In the table below I present four parsimonious OLS regression models showing how lying politicians running for reelection are not more likely to get reelected. Model 1 reproduce the statistically significant finding in Model 1 (as you can see in the output from Table 2 above). Model 2 estimate the same model with the sample restricted to mayors who actually ran for reelection. In this model, there is no statistically significant effect of reporting heads. Model 3 includes reelection as a covariate in the full sample and shows, similar to Model 2, a statistically non-significant effect of reporting heads.
(1) Reproduction |
(2) Reelection sample |
(3) Reelection covariate |
(4) Interaction |
|
---|---|---|---|---|
Predictors | Estimates | Estimates | Estimates | Estimates |
Reported heads | 0.08 (0.04) |
0.06 (0.04) |
0.05 (0.03) |
0.07 (0.05) |
Ran for reelection | 0.78 (0.04) |
0.78 (0.04) |
||
Margin 2015 | 0.47 (0.15) |
|||
Reported heads × margin 2015 | -0.10 (0.19) |
|||
Observations | 758 | 627 | 757 | 754 |
R2 / R2 adjusted | 0.006 / 0.005 | 0.004 / 0.003 | 0.383 / 0.381 | 0.399 / 0.396 |
The reason the authors find a statistically significant result (p < .1) for the limited sample (in their Model 4 in Table 2) is the inclusion of an interaction term between reporting heads and the competitiveness of the election (substantially changing the interpretation of the coefficient for reporting heads). If this interaction term is not included, there is no significant effect of reporting heads. When controlling for whether the mayor is running for reelection in the full sample with the interaction, reporting heads is statistically non-significant. Accordingly, this statement in the article is incorrect: “As a supplementary analysis, we restrict the sample to those mayors who reran for election and show that the relationship between dishonesty and reelection holds for this subsample.”

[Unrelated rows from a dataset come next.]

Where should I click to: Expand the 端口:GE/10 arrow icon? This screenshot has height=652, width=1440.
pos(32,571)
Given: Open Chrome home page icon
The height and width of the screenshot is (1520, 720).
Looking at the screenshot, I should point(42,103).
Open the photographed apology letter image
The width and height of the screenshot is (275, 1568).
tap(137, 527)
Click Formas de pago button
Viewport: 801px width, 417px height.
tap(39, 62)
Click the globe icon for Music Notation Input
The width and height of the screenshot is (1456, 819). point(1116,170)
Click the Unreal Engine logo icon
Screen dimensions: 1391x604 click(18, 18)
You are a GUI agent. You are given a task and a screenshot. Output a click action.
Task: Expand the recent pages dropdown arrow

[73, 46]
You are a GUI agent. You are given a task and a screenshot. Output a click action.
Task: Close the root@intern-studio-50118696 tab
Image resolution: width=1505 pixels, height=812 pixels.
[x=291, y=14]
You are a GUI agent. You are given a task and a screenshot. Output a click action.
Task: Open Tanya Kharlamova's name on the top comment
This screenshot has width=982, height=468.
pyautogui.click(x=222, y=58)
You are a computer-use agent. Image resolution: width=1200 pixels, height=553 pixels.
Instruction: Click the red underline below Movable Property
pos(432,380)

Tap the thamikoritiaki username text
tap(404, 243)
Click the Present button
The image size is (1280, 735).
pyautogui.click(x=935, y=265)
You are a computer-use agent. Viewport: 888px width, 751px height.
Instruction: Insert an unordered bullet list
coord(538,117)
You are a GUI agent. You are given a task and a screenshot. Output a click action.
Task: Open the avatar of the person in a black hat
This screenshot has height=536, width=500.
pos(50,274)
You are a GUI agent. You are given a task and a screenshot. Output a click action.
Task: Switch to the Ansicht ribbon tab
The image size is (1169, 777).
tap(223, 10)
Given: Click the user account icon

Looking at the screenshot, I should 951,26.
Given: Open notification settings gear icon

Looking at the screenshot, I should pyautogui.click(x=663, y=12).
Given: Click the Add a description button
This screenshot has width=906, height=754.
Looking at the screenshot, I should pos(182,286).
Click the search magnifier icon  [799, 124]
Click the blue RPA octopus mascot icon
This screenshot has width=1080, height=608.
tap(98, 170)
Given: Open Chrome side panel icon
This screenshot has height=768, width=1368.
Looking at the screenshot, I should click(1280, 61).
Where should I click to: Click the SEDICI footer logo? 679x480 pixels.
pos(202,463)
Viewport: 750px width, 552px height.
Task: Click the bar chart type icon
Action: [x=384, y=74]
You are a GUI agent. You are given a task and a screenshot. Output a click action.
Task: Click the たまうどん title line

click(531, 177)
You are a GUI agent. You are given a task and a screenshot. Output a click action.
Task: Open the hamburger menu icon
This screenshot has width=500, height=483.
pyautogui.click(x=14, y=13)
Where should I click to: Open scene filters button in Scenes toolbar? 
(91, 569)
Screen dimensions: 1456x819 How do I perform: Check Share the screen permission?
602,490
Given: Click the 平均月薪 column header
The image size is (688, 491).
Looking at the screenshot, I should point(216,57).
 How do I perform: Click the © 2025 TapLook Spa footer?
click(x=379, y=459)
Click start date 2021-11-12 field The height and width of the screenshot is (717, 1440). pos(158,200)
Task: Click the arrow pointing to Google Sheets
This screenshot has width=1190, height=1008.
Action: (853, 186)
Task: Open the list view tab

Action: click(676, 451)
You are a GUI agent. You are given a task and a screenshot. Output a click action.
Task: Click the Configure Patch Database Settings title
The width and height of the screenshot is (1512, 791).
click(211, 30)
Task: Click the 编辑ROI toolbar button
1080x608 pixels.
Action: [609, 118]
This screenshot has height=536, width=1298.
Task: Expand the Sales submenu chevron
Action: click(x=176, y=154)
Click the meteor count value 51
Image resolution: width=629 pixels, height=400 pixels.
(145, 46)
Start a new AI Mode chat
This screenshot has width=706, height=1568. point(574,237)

There is simply no evidence that mayors actually running for reelection are more likely to get reelected if they are lying. While the authors present some bleak news for democracy in Spain, the data provides less pessimistic news. Honesty may not pay off in politics, but there is so far no compelling evidence that lying is a winning strategy.
Why are the reviewers not able to find such issues in the paper? Because reviewers are people too and we are more likely to believe that politicians are bad. In other words, a findings providing empirical support that politicians are more likely to get reelected if they lie sounds valid. A new study, for example, shows that one reason people have low trust in politicians is because they disproportionately remember stories about politicians behaving badly.
I should note that I found it important to notice the journal about the issues with the paper. However, as they wrote back to me, the issue I have identified, showing that there is no empirical support for a key conclusion in the paper, “does not contribute substantially to the discussion of the original article and therefore has declined to accept it for publication.” It’s great to see PNAS continue to be so on-brand.